> ASSIGNED TASK:
Gather all lines from the material that contain the word "computer".

> DATASET EXTRACT:

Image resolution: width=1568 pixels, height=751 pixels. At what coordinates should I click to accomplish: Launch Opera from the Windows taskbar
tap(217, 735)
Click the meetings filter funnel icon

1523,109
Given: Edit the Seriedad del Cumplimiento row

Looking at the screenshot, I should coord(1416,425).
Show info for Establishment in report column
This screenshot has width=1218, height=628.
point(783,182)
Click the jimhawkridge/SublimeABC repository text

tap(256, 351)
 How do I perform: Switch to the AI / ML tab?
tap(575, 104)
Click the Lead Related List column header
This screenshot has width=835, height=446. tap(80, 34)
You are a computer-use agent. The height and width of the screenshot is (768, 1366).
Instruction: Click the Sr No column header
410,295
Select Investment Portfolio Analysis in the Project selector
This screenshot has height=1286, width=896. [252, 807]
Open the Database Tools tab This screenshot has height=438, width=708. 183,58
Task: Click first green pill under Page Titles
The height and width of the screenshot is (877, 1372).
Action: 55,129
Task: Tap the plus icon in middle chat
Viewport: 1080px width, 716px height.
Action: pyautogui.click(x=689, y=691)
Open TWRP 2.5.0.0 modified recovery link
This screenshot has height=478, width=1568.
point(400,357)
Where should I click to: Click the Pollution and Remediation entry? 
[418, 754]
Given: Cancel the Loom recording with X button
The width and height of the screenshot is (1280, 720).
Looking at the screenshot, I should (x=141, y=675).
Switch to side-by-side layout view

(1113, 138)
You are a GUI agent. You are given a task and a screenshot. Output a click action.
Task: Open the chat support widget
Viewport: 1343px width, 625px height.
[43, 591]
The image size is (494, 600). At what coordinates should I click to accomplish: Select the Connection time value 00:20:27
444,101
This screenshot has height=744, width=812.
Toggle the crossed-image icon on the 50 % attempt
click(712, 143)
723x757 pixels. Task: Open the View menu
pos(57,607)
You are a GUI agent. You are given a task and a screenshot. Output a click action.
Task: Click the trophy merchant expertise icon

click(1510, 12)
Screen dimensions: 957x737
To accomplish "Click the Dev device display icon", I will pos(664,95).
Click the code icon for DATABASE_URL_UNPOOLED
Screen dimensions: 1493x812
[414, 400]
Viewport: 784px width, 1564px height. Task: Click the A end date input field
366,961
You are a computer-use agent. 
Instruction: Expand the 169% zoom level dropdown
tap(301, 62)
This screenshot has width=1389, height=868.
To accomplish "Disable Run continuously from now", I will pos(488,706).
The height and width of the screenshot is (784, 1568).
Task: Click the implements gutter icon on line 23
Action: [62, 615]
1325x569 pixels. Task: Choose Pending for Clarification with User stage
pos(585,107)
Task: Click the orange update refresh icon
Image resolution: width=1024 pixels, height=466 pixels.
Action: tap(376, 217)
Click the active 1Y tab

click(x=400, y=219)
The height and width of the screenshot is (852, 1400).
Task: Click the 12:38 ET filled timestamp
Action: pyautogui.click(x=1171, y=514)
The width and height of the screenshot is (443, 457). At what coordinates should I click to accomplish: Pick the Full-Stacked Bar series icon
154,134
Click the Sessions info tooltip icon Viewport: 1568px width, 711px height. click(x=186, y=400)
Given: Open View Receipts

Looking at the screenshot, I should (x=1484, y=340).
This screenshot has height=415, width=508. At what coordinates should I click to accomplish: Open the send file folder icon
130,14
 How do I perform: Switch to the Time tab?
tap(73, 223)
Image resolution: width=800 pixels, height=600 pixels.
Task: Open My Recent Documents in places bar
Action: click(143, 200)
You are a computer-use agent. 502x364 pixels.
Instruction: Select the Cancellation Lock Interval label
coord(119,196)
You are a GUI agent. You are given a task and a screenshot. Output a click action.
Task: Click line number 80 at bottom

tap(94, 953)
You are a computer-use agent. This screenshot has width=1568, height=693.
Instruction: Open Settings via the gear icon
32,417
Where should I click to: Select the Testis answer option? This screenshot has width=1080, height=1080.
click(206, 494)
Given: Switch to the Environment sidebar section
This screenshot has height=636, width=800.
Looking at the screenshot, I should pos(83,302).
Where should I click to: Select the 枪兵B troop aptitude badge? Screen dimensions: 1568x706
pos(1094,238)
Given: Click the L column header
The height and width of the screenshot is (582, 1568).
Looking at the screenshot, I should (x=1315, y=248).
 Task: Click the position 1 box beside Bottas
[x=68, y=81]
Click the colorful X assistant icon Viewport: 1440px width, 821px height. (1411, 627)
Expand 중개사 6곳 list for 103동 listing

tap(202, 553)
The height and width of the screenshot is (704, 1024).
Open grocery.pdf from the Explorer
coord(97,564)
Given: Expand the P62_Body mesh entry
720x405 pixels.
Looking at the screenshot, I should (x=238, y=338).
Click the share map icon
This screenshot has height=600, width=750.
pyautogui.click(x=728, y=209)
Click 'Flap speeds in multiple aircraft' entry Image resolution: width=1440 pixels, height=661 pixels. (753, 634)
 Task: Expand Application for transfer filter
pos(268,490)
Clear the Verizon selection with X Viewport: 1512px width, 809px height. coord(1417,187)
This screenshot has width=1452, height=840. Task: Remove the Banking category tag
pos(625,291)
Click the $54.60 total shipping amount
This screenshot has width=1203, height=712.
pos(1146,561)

> SOLUTION TO THIS PROBLEM:
You are a computer-use agent. The height and width of the screenshot is (768, 1366).
You are a computer-use agent. 
You are a computer-use agent. 502x364 pixels.
You are a computer-use agent. This screenshot has width=1568, height=693.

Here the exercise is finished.